Your task:
A single number is required: how many lines in the records below contain "agent".

Collected data entries
□ □ □ □ □ □ □
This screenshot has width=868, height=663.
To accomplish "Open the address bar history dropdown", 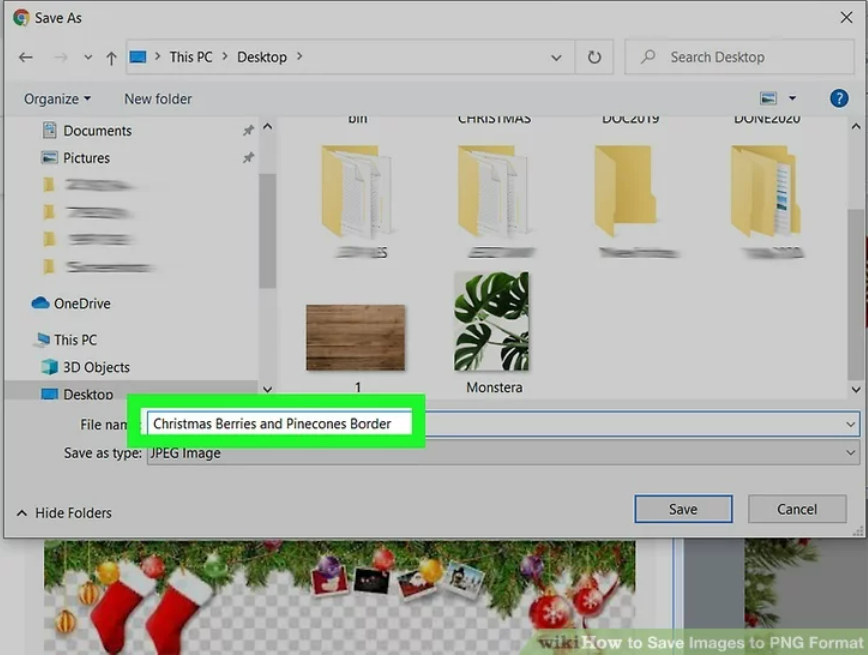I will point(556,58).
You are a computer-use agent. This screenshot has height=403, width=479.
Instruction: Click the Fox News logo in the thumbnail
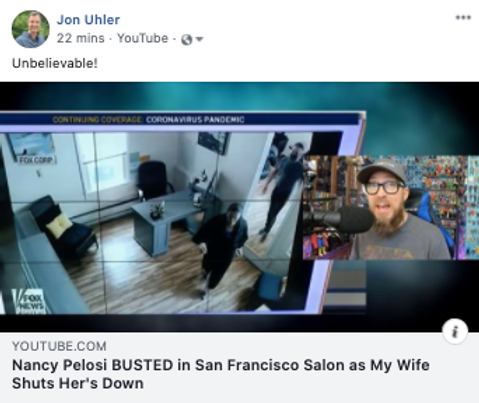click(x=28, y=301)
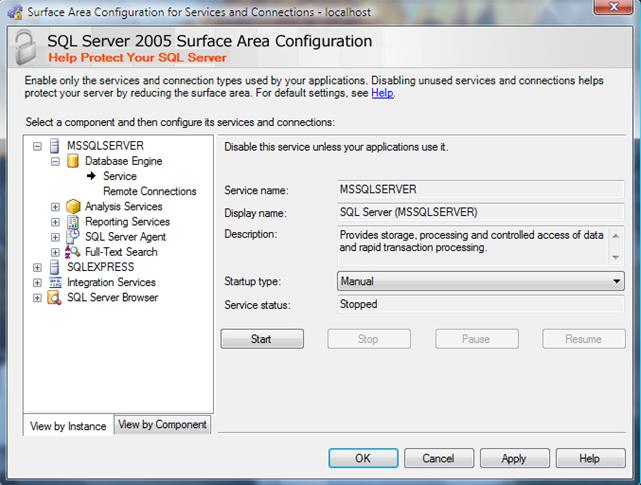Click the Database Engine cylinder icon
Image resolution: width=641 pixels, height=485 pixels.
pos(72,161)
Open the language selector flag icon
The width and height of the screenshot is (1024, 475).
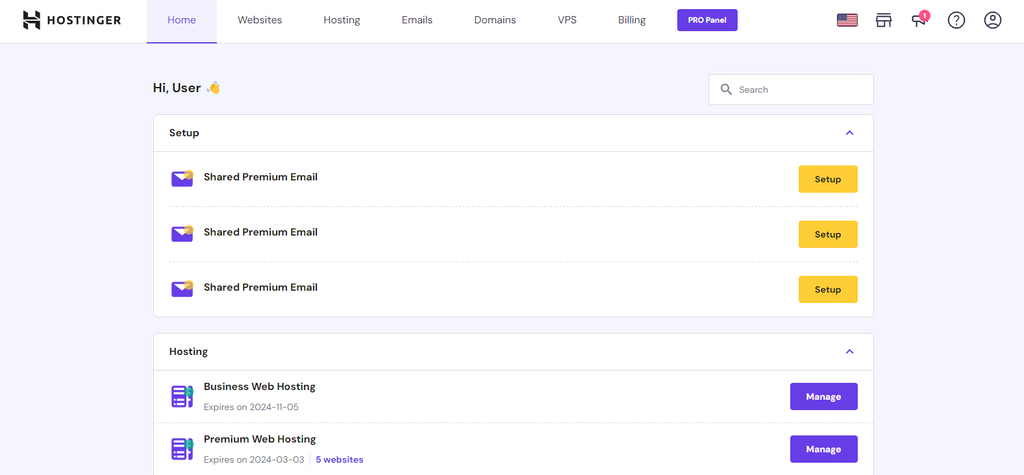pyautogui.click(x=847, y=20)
□ □ □ □ □ □ □
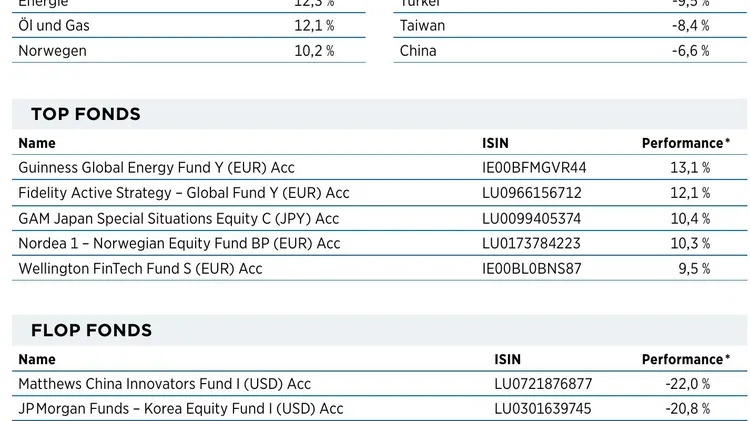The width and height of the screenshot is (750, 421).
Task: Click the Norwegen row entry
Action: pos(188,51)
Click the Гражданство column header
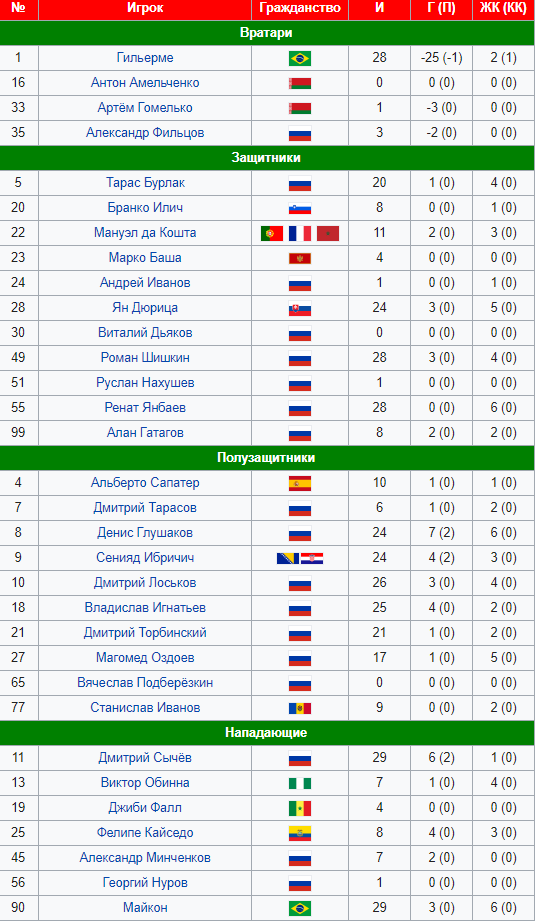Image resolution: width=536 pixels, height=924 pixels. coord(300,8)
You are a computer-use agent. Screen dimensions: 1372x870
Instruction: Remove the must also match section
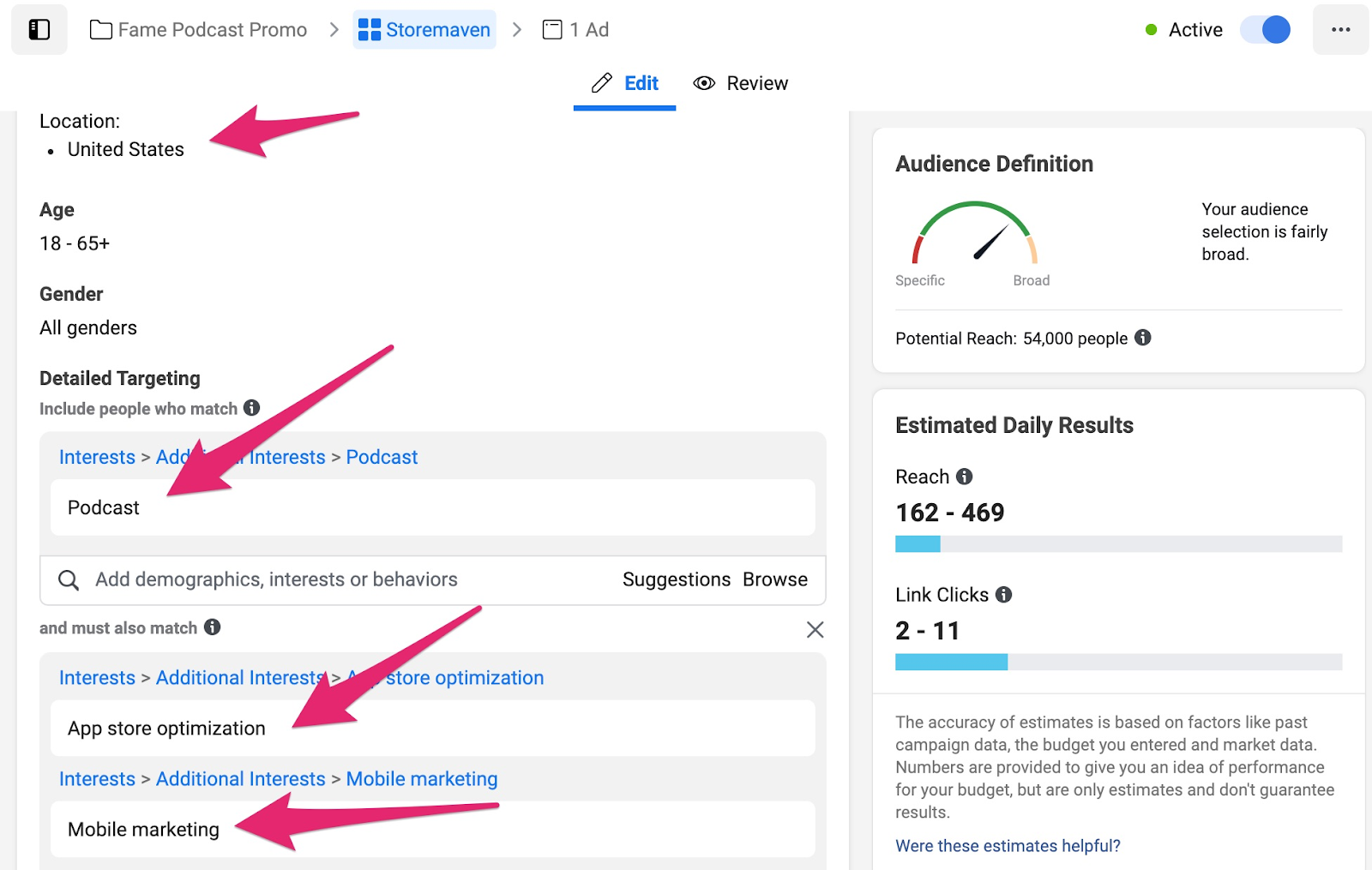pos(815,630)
□ □ □ □ □ □ □
Expected answer:
2